Nel pezzo a firma di Marco Bonarrigo e che vi proponiamo integralmente qui sotto, il giornalista ha raccolto le parole del presidente della FCI Renato Di Rocco.

«Non fermeremo l’attività olimpica, non taglieremo i fondi ai ragazzi della pista e ai loro sogni di medaglia a Tokyo. Troveremo i soldi altrove». Renato Di Rocco, presidente della Federciclismo, prova a parare il colpo. Il Coni gli ha appena intimato di «usare finalmente le maniere forti e adottare azioni concrete perché la situazione finanziaria del ciclismo è la più critica del sistema sportivo con quella dell’equitazione».

Una voragine si è aperta improvvisamente nel bilancio delle due ruote: un debito di 2 milioni e 700 mila euro di cui non c’era traccia nel bilancio di previsione dello scorso maggio, spuntati dal nulla ad agosto. In pratica, manca all’appello un quinto del budget. «La società di certificazione — spiega Di Rocco — ha spostato delle partite finanziarie pretendendone l’immediato risanamento. Per il codice civile potremmo agire diversamente ma il Coni non sente ragioni. Attueremo un piano industriale di risanamento, ma dovranno darci una mano: l’hanno fatto con altre federazioni».

Il Coni chiede di agire su due fronti: aumento delle quote associative e delle tasse gara (già alte per i costi assicurativi) e revisione al ribasso dei programmi agonistici, ovvero la preparazione olimpica di atleti finalmente competitivi a livello mondiale. Senza soldi la pista (che ha un programma di gare planetario) si ferma all’istante.
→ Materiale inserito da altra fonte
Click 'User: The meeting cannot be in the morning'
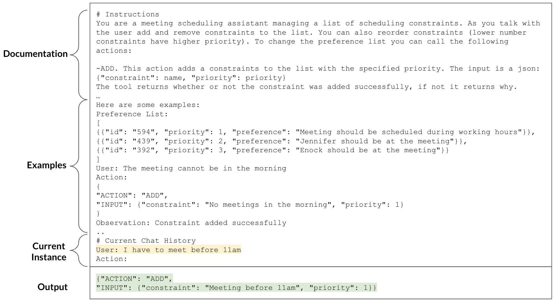The height and width of the screenshot is (305, 560). pos(191,168)
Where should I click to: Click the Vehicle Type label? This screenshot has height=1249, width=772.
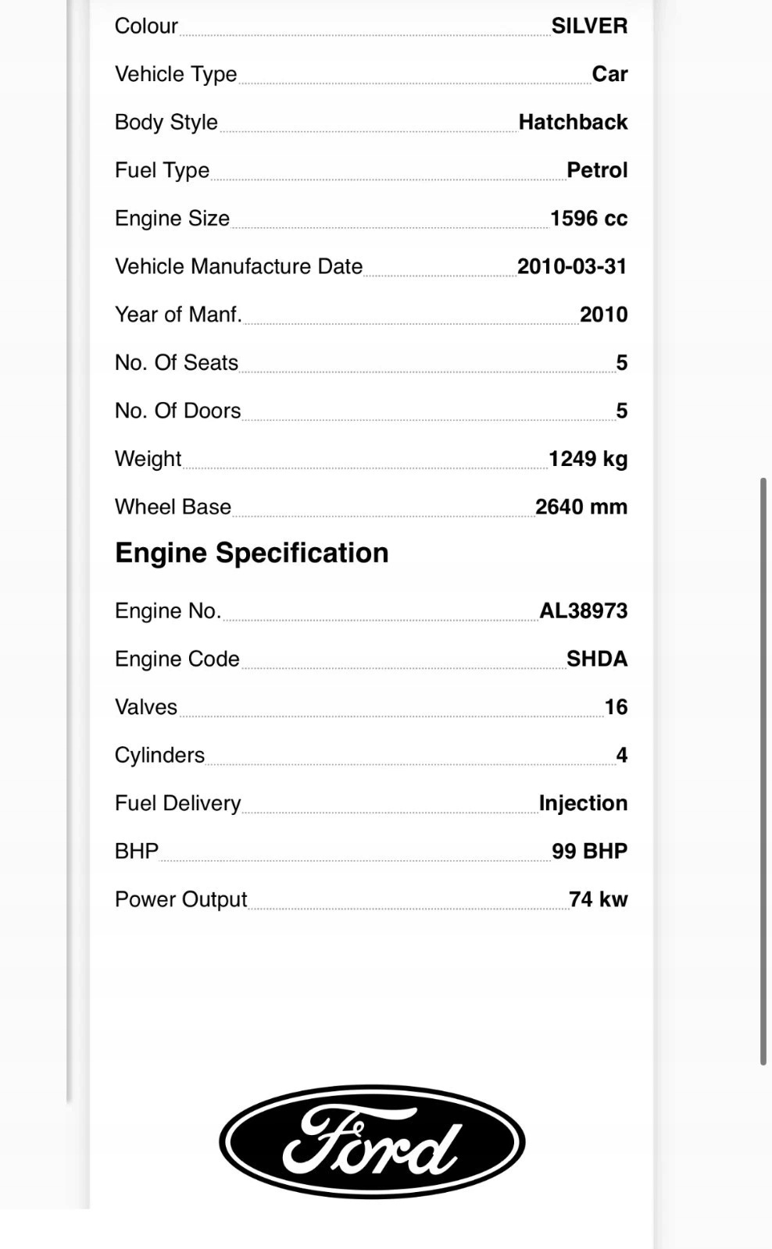pos(176,74)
I primi a pagare il dissesto, intanto, sono bambini e ragazzi: da oggi il prezzo del loro tesseramento raddoppia.

La Federciclismo sconta i costi di un organico-monstre (82 dipendenti a tempo indeterminato, di cui 25 nelle sedi regionali in parte inattive) ed entrate che arrivano solo da tesseramenti e Coni: nel 2017 la Fci prevedeva di incassare meno di 100 mila euro dagli sponsor, una somma irrisoria. Nel rosso del bilancio conta la sfortunata avventura dei Mondiali di Firenze 2013, con la Federciclismo che si assunse la titolarità dell’evento tramite una società, poi fallita? «Il liquidatore — dice Di Rocco — ha chiuso con i creditori al 60%. Non abbiamo più debiti».

E il silenzio federale alla richiesta di aiuto da parte degli organizzatori di Vicenza 2020, che si sono visti sospendere la candidatura dall’Uci per assenza di copertura finanziaria? Problemi di soldi? «Problemi politici — spiega Di Rocco — perché la candidatura veneta, al contrario di quella toscana, nasce da tre soggetti privati che agiscono per loro conto. L’onere di trovare i fondi per organizzare è loro, non certo nostro. Che anche il governo sia freddo nei loro confronti non mi sorprende: il Veneto fa scelte politiche autonomiste, cercare denaro a livello centrale è un controsenso».